Cambridge Quantum officials said they will offer Origin to financial services companies, as well as cybersecurity vendors before they broaden distribution to organizations in other targeted markets, including telecommunications, energy and government.
"The technology itself is interesting," said Daniel Newman, principal analyst and founding partner at Futurum Research. "But the broader implications of an as-a-service quantum software is the most noteworthy item. It's still early days but an offering that can be run entirely on Quantum is more than notable, it's a breakthrough."
The new Quantum service works with multiple existing algorithms, including RSA and AES, along with cryptography algorithms now being standardized by the National Institute of Standards and Technology (NIST).

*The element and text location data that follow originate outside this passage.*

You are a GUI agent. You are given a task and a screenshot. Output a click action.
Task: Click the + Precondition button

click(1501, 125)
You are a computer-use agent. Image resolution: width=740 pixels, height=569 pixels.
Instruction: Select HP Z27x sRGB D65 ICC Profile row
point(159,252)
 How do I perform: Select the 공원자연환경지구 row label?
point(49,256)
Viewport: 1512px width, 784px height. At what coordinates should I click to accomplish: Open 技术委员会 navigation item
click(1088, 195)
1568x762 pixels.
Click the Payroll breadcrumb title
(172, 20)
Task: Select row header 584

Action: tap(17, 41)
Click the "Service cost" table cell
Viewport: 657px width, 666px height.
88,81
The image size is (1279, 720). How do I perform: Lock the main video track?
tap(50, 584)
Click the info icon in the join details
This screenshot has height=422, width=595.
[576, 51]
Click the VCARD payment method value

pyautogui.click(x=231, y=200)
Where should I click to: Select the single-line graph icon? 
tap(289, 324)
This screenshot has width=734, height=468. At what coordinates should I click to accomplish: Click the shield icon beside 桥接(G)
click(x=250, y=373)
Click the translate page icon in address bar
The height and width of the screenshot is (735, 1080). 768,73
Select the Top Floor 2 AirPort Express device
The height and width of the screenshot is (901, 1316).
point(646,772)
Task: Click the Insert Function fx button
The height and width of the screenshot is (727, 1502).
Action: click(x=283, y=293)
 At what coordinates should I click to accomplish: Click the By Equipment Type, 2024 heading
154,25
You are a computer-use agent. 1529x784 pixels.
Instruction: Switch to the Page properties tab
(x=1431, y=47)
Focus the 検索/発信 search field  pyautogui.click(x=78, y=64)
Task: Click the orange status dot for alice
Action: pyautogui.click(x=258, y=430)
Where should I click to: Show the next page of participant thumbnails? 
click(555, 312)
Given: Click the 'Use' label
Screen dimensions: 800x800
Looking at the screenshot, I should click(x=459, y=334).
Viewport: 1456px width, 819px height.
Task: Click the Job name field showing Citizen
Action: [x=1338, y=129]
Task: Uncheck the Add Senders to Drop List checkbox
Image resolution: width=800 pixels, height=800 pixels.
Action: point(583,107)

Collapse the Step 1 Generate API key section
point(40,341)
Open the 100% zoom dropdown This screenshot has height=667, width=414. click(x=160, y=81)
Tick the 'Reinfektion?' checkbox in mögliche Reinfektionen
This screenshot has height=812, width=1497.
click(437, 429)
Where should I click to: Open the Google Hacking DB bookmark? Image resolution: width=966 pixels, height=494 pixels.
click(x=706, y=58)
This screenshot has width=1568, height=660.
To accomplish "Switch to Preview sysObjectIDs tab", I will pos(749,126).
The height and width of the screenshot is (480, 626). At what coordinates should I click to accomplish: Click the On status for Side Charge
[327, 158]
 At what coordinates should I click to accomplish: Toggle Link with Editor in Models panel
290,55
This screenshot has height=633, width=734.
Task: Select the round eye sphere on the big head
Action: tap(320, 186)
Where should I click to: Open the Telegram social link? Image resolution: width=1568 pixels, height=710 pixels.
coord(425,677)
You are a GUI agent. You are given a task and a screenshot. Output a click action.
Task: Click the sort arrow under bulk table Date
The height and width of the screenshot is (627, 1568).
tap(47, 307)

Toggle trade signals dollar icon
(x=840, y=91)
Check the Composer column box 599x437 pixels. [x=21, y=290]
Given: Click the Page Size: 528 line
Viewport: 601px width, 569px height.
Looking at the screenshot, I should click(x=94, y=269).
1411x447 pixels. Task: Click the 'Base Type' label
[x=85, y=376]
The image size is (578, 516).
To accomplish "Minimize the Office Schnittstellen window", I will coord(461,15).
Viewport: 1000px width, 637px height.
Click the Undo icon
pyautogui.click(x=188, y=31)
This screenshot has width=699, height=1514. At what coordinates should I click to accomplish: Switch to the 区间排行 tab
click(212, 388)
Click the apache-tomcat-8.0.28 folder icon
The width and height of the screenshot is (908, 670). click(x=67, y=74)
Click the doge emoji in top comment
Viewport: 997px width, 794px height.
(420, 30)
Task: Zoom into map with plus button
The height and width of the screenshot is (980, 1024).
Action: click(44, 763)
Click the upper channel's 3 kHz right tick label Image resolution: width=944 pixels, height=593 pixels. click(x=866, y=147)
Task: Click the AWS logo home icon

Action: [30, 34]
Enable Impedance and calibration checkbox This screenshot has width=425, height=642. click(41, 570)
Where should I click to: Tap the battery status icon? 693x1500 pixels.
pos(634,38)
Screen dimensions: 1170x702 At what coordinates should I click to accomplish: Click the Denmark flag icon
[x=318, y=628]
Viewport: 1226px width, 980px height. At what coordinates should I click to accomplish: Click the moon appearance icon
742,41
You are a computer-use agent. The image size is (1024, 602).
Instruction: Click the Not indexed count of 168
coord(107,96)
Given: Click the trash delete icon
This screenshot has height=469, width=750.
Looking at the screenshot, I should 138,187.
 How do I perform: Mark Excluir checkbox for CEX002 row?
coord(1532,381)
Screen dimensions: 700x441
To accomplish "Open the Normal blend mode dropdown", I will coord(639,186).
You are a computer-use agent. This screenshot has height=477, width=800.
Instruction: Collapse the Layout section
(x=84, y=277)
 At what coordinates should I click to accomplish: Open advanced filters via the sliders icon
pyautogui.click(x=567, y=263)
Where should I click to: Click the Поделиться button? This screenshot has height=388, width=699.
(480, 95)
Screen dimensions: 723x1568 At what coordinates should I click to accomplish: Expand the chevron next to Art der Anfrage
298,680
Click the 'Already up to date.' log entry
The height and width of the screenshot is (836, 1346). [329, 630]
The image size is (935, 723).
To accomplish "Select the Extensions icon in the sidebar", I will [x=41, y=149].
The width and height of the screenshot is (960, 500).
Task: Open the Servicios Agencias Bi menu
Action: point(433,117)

How Quantum Origin security works
When a company needs to generate quantum-enhanced keys, it makes a call through a designated API. Quantum Origin then generates the keys before encrypting them using a transport key that securely relays them back to users, according to the company.
To ensure keys are as unpredictable as possible, Origin runs tests on the entire output from a quantum computer to confirm that each key is seeded from verifiable quantum randomness.
Bob SorensenSenior vice president of research, Hyperion Research
Generating cryptographic keys using random numbers schemes, particularly for cybersecurity, could be valuable to IT shops fearful of criminal attacks, according to one analyst. But the offering has to prove itself through use cases before it qualifies as a broad-based success.
"It's pretty cool to come up with a certifiable random number generator for encryption," said Bob Sorensen, senior vice president of research at Hyperion Research. "But more interesting will be what other applications can benefit from access to such a product. There's a lot of interest out there for things like modeling and simulation where you are statistically dealing with very large numbers."
Cambridge Quantum must also provide skeptical users with a way to statistically measure the impact of the offering on a cybersecurity infrastructure via performance metrics.
"Today, how do you quantify the benefits of a random number generator?" Sorensen said. "The jury is still out on what impact this will have on strengthening a cybersecurity system.
"A random generator is only one part of an encryption ecosystem. You can have the most secure system in the world, but if a user writes down his password, you could be dead," he said.
Cambridge Quantum said Origin has been used in a number of projects by two partner companies. Axiom used the offering to conduct a test of post-quantum encrypted communications between ISS and earth. Fujitsu integrated it into its software-defined wide area network using quantum-enhanced keys in tandem with traditional algorithms used in classical systems.